Or, I'm going to tell a story utilizing the minimal constraints of what can constitute poetry in this culture. What are these minimal tools? Metaphor and allusion to elicit different emotions, then probably bits and pieces from the general bag of poetic tricks: alliteration, half-rhyme etc.

snip
I disagree that the primary purpose of poetry is “to elicit different emotions.” Some wonderful poetry works in the realm of the emotional, but other poetry works it the realm of the intellectual, spiritual, or existential. When a poem works well in these other realms, perhaps the reader has an emotional response to how the poem works in her. Perhaps that is the emotional response you are referring to?

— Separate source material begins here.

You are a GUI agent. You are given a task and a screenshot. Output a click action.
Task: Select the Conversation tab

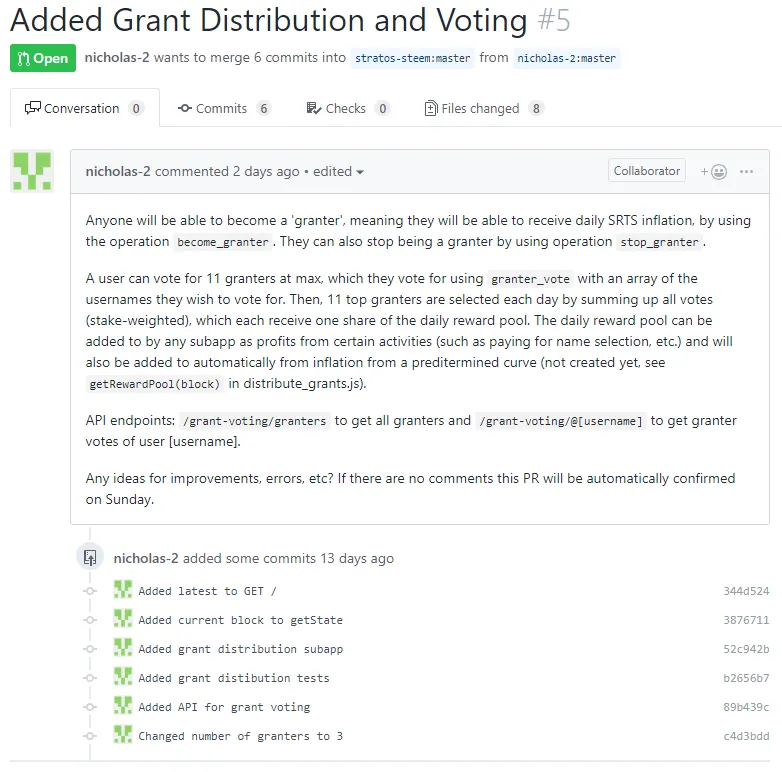pos(85,108)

Setanta84 may think that poetry is poetry due to the bag of tricks, the sounds that poetry makes compared to prose. It's certainly an important point, that poetry is genuinely more 'musical' than prose and prose-poetry should take some of the musicality on. But it's problematic to say poetry or prose have different primary missions beyond expressing something. snip



Again, I don’t think expressing something is the primary mission of poetry. If a person burns every poem she writes before anyone reads it, is she a poet?

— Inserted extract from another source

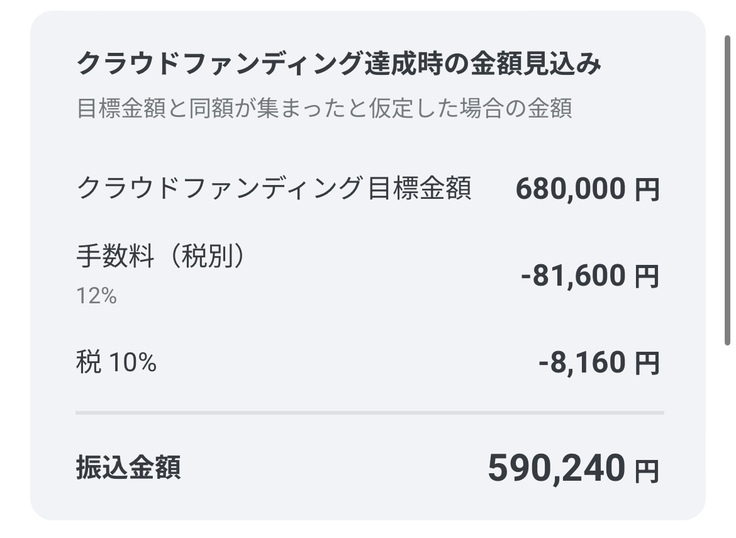Select the -81,600 fee amount
The image size is (736, 538).
573,276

I can list some of the references within the allusion and metaphor if you want, it probably took a few thousand years to gather the information contained in just the first line. But the point is, in poetry you're given multiple places to plug-in with your life experience and you can get some wonderful things or maybe nothing at all.

I’m not understanding this wording: “you’re given multiple places to plug-in with your life experience.”

Do you mean that poetry should be confessional? Autobiographical?
Or am I missing the boat entirely with what you mean here?

Surely poetry, in many ways is like painting and music, it makes allusions, which is why a poem, a painting and a piece of music, can mean different things to different people depending on the experience of the reader/listener,viewer?

I love this, bogusagain!

I would have thought the job of the poet/artist/musicians was to open up the imagination of the reader using signifiers to induce empathy.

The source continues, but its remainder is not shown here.